Last night my wife and I joined Pappy and his wife for dinner at Yannick Cam's Le Paradou in downtown Washington. I must say that what I am about to write is only my opinion and not that of Pappy who, like myself, is a frequent contributor on these boards.
Carol and I thought the service was superb, "Michelin correct" if you will. Team service with a half dozen coat and tie clad staff constantly filling wine from a Duck decanter (not Reidel), replacing silver, removing exquisite china, hovering efficiently at our service throughout the evening. The Captain noted that he had been with Yannick for 19 years from Le Pavilion and long after.
This was revealing since I felt that if there was any restaurant that this dinner reminded me of it was Le Pavilion, once arguably D. C.'s best restaurant at Connecticut and L. Jean Louis Palladin would have had an opinion about this but at his best, on top, Yannick may have been Jean Louis-and almost anyone's-equal.
Tonight he was everything he was then.
He just hasn't grown. Yet D. C. and our/my expectations have.

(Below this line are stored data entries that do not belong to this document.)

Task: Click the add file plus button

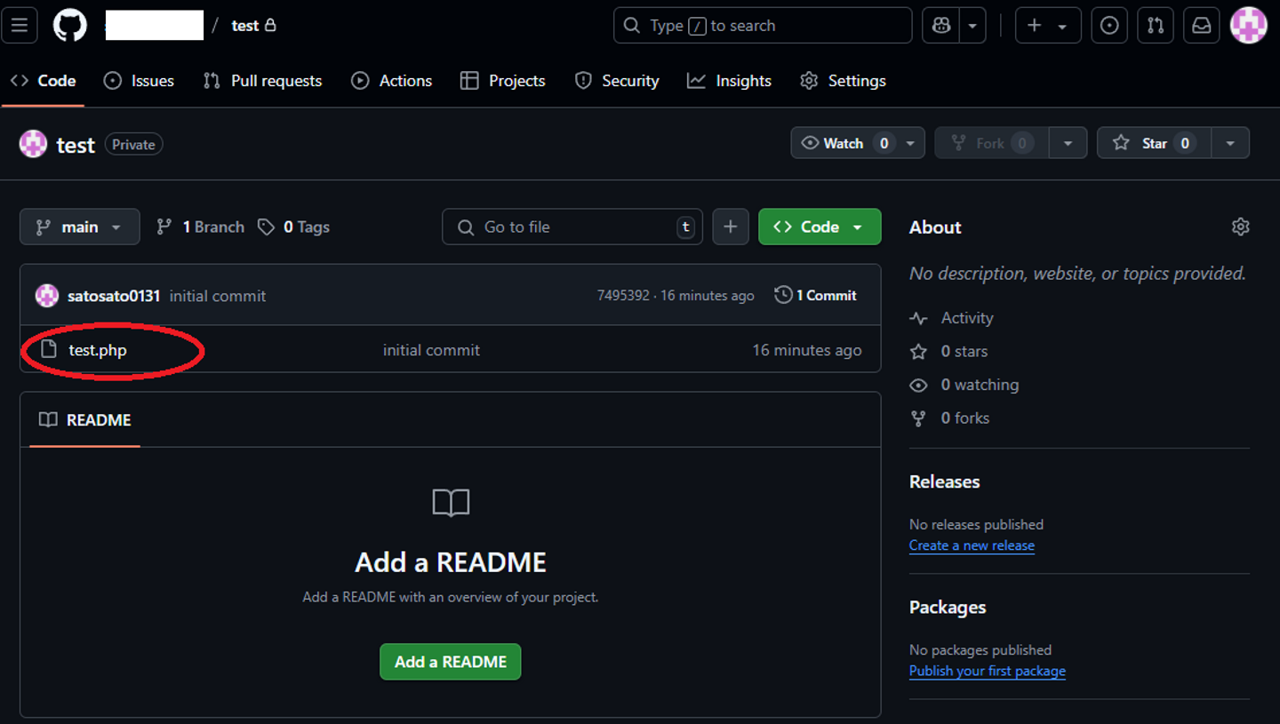Action: 731,227
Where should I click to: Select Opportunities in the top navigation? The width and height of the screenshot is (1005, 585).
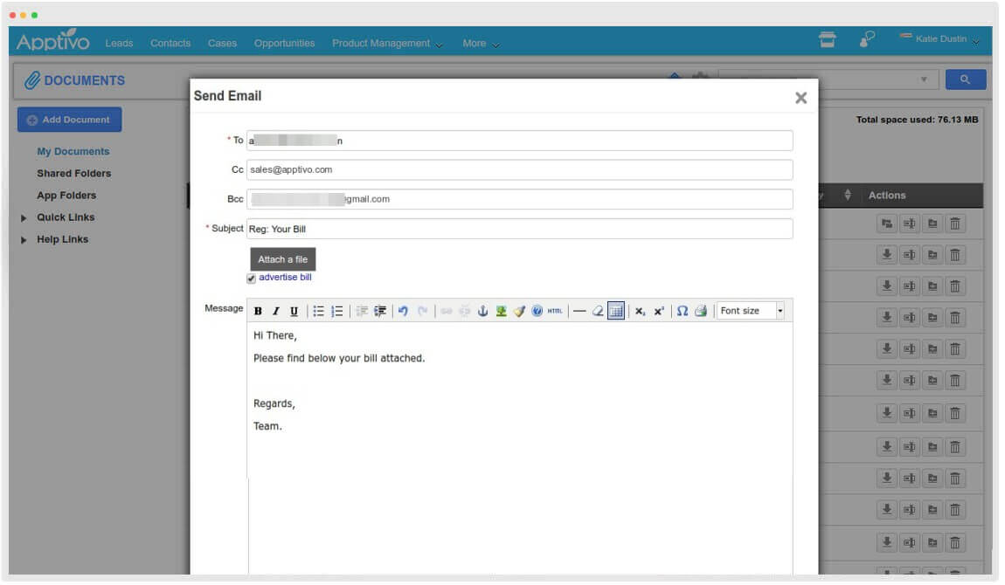[283, 43]
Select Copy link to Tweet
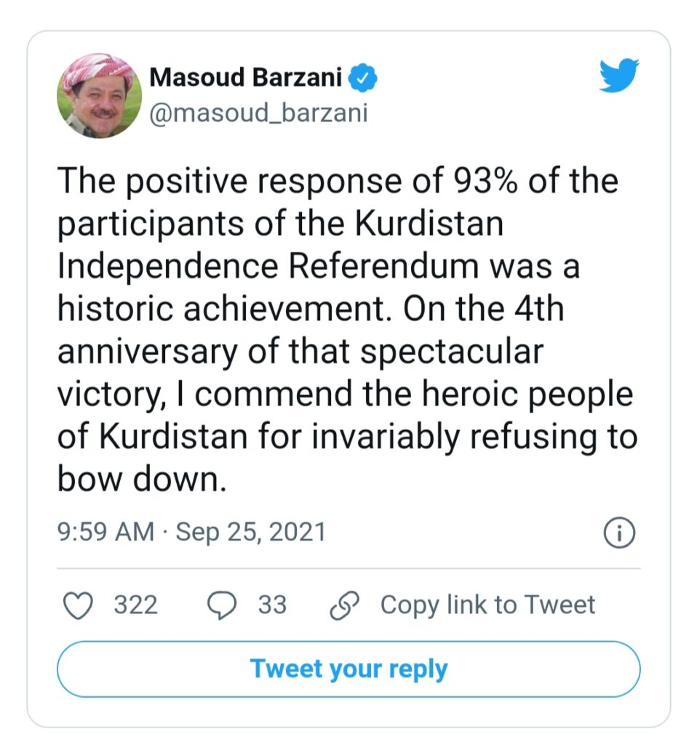The width and height of the screenshot is (697, 745). (487, 605)
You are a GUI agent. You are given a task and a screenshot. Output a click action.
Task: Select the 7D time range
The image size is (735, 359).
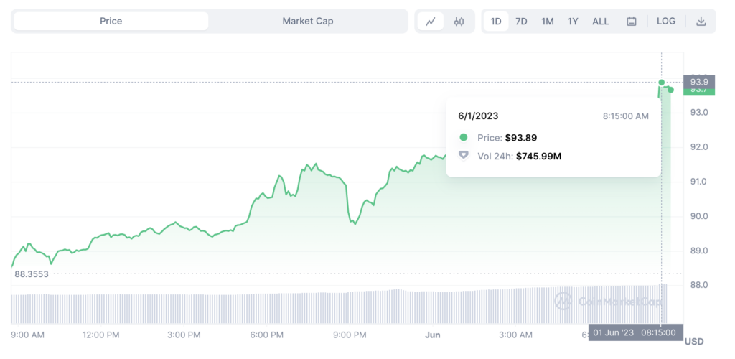pos(521,22)
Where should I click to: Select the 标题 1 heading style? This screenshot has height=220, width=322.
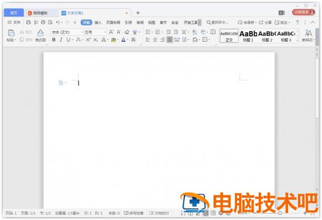pos(248,36)
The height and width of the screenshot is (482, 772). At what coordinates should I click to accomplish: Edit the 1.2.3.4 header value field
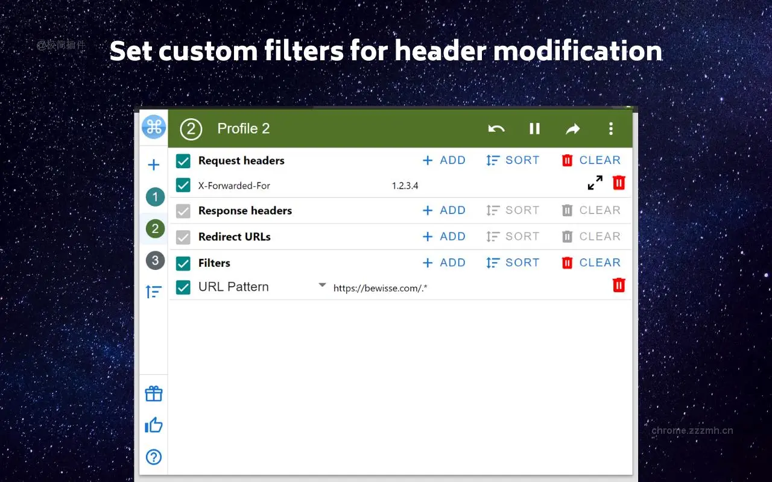(x=405, y=185)
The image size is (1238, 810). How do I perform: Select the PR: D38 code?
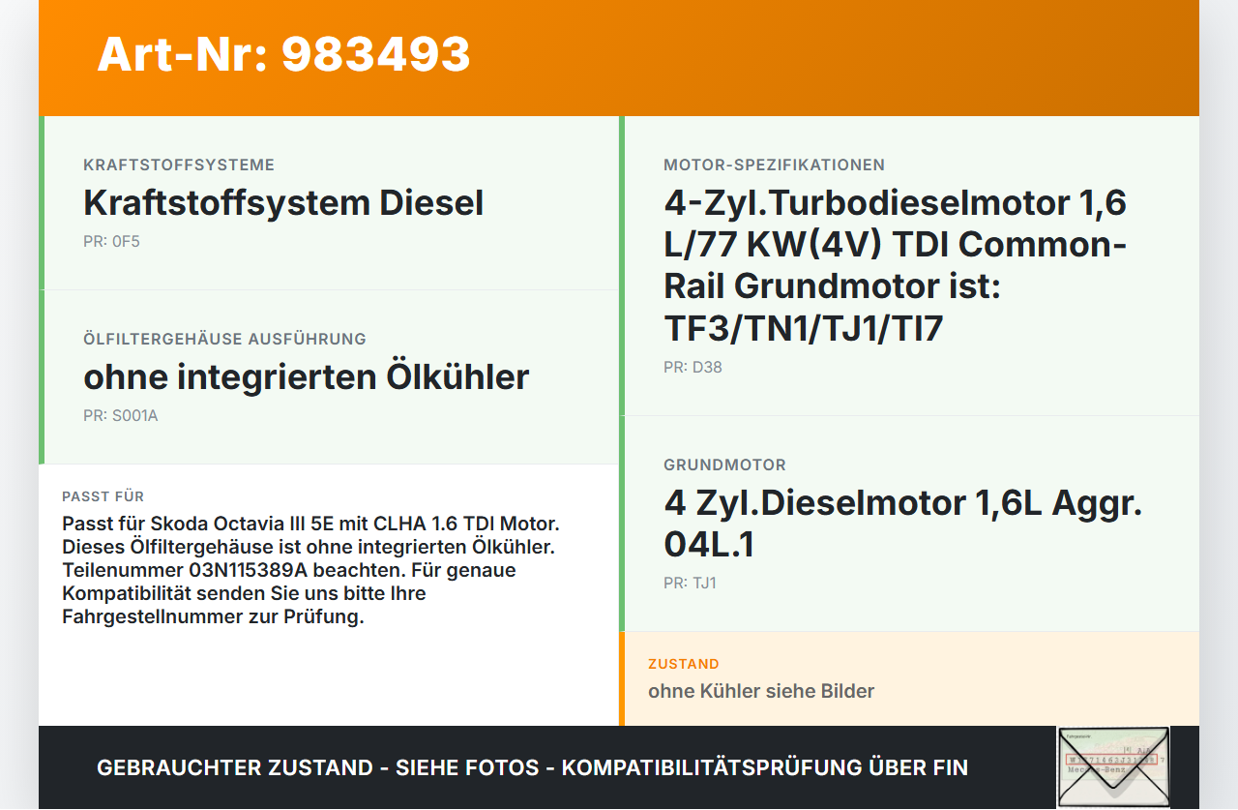tap(692, 367)

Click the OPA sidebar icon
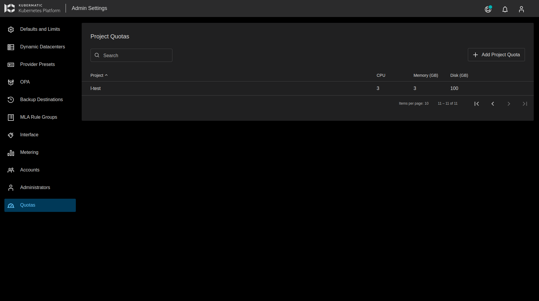pos(11,82)
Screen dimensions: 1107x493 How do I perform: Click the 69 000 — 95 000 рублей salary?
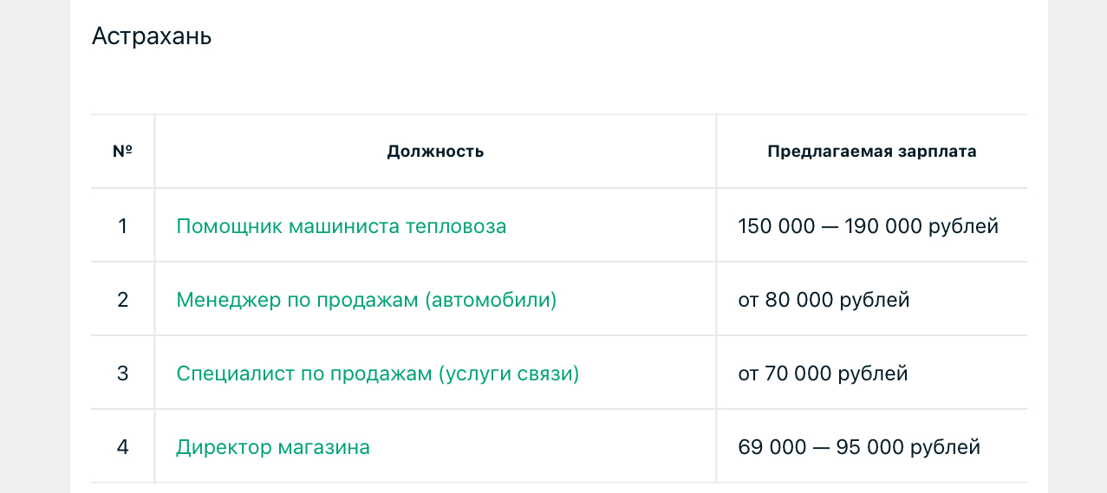click(859, 447)
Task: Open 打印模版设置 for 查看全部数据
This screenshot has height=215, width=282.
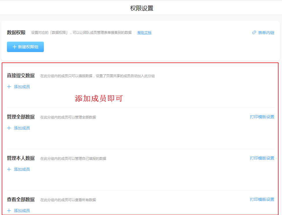Action: point(262,199)
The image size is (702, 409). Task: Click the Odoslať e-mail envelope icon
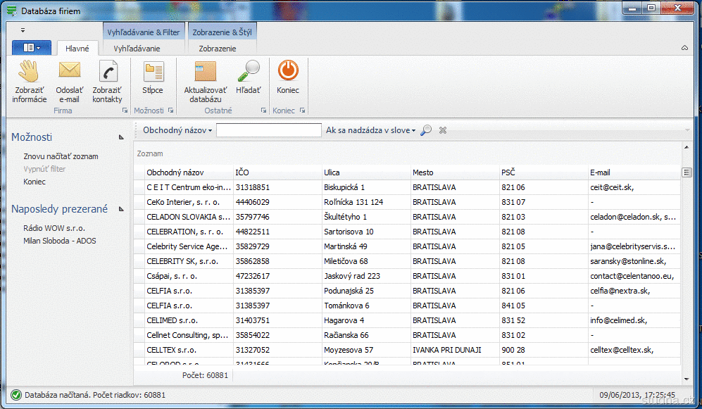click(x=70, y=71)
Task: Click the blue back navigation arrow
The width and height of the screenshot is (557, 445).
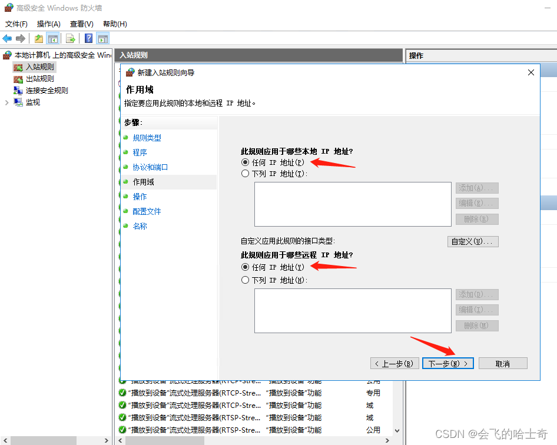Action: (8, 38)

I do not have the menu in front of me so I cannot go into detail on each dish. Still, this was a very expensive meal, in league with Citronelle, Maestro, Laboratorio and "The Inn." As such, at $100 for six courses and $135 for 9 courses it must be judged against them. The wine had roughly a 300% markup with 2000 Cantermerle $90 a bottle. Costco sold it for $19.95 a year ago and Calvert Woodley had it for the low 30's. $90 seemed a bit of a stretch, especially since only 10% or so of the bordeaux on the wine list were under $100.
There was not a great dish out of the six course prix fixe we ordered which included two amuse. There was no pre dessert. Portions were very small, probably roughly similar to what Roberto serves as part of his 12 courses at Laboratorio, less than what Maestro serves for what amounts to ten plus courses there for $125 (same at Laboratorio).
Split pea soup was excellent as a first course. Lobster risotto was incredibly disappointing, certainly not in league with what I have had elsewhere. Exemplery texture, fairly rich in taste, yet-for me-not a haunting, deep flavor. Probably the stock, perhaps the overall concept but I have had (and made) lobster risotto in many restaurants here and in starred restaurants in Europe. This was a weak version.
Foie gras was delicious. Not extraordinary but delicious. The veal chop (which was "sold" by the Captain as extraordinary) was much less than extraordinary. In fact it was pedestrian and, simply, overcooked. I really liked the San Marzano tomatoes that topped it, though.
The real disappointment was the canned peach with homemade chestnut ice cream for dessert. I liked the ice cream. But I swear the peach tasted for all the world like it came straight from a can. Certainly, it tasted no better than what I have in my refrigerator right now.
I am overlooking several other courses which were very good but, honestly, don't come immediately to mind. (This was not a meal that I took notes at, which I have done many times in the past.)
Overall, Le Paradou was a disappointment. A $900 disappointment for four. If I were rating it I would give it a strong two stars, perhaps three stars as Restaurant Eve. Yet, it was the service that put it over the top, not the food. I could not help but feel that the immensely talented Yannick Cam (who I raved about at Le Relais) has just not grown. For me he is putting the same thing on the table at Le Paradou that he did at Le Pavilion. But today I and Washington have grown. We expect more. And I believe he has not grown to our current level. At least not yet.